Hypokalemia is associated with muscle weakness that begins distally and progresses to the trunk, with abdominal pain, nausea, vomiting and muscle cramping or tetany. The ECG is variable (ectopy, bradycardia, AV blocks and ventricular arrhythmias). Major changes include ST segment depression and reduced amplitude T waves. On occasion, the rare lateral U wave can be seen. Shortening of the QT interval is not a common feature, however.

Carbon monoxide poisoning is not associated with this clinical presentation, and ECG traditionally shows evidence of ischemia or ventricular arrhythmias.

Board Testing Point: Recognize the clinical findings of hypercalcemia and interpret an electrocardiogram showing a shortened QT interval.
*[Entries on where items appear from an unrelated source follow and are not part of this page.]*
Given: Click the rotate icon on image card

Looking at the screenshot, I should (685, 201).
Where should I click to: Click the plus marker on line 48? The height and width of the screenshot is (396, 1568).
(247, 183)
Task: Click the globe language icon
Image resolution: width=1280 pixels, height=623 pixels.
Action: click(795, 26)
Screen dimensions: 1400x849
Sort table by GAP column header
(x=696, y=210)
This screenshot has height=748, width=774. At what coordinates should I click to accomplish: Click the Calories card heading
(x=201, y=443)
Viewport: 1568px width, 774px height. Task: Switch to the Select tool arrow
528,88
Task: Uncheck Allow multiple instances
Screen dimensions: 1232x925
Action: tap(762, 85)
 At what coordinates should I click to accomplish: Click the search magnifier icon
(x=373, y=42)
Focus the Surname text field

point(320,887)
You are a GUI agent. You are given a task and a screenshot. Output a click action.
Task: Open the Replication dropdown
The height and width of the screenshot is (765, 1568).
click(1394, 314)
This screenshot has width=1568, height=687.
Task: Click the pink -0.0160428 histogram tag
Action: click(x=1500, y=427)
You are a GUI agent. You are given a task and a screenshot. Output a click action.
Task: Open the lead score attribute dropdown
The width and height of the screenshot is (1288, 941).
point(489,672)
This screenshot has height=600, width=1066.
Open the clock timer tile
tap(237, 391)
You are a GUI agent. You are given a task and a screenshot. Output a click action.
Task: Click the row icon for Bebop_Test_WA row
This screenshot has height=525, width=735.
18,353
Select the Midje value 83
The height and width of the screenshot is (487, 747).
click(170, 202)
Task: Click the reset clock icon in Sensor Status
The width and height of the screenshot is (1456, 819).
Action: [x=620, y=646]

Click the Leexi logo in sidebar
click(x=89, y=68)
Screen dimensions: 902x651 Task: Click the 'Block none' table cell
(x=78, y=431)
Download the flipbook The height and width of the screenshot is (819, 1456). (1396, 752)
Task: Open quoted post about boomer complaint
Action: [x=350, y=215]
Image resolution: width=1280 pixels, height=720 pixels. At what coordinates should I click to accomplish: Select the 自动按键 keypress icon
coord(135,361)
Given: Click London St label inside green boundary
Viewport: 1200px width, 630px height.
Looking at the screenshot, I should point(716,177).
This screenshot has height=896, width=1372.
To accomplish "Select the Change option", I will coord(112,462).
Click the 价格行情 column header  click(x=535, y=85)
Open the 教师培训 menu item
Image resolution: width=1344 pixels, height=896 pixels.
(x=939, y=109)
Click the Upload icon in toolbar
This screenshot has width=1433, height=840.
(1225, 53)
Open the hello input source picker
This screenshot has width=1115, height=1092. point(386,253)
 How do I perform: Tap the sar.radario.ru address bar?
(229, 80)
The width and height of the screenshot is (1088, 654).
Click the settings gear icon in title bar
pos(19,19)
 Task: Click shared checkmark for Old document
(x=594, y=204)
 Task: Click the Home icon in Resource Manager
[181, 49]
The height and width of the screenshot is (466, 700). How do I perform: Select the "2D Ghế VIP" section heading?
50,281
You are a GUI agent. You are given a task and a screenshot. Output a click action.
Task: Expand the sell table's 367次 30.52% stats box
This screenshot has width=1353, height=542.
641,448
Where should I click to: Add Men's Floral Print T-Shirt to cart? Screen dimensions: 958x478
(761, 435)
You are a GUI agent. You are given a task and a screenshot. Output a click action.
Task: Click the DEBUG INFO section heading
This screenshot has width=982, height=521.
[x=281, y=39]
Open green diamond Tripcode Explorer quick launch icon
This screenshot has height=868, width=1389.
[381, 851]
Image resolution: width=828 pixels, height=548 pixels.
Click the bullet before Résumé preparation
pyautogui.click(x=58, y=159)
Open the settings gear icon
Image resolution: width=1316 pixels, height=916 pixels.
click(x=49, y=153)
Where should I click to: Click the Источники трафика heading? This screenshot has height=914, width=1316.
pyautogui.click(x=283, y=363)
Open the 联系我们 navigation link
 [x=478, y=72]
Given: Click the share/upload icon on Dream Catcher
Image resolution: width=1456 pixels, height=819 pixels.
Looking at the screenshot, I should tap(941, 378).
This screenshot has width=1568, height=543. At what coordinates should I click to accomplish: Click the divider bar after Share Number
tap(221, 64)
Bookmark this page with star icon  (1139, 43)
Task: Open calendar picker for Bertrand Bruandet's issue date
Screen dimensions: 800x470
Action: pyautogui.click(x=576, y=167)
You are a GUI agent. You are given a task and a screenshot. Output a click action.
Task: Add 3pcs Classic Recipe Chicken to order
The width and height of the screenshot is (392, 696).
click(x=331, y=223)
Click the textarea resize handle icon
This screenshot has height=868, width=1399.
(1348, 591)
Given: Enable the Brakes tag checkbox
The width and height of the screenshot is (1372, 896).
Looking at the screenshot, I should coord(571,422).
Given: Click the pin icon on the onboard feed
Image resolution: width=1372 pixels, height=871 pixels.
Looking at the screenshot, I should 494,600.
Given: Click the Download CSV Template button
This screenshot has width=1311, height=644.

Question # 260 should read: "Which of the following  is consistent with a patient with Type 1 RTA and recurrent nephrolithiasis?"
This question asks you to utilize the urine pH and anion gap to differentiate diarrhea from RTA.



Please replace Question #278 and its associated explanation with the following corrected text:

Which of the following disease states is not caused by an abnormality in the adrenal gland itself?

A. Cushing disease
B. Pheochromocytoma
C. Aldosteronoma (Conn syndrome)
D. Adrenal tumor-secreting deoxycorticosterone (DOC)
E. Adrenal carcinoma

Answer: A. Cushing disease.

Explanation: Adrenal carcinomas, Conn syndrome, pheochromocytomas and adrenal deoxycorticosterone (DOC)-secreting tumors all arise within the adrenal gland.
Cushing disease, however, is caused by an ACTH-secreting pituitary adenoma. The ACTH stimulates cortisol release by the adrenal glands and resultant hypertension. Cushing disease is the most common cause of Cushing syndrome.

Board Testing Point: Recognize that Cushing disease is a secondary disorder of the adrenal gland (the primary lesion is in the pituitary gland).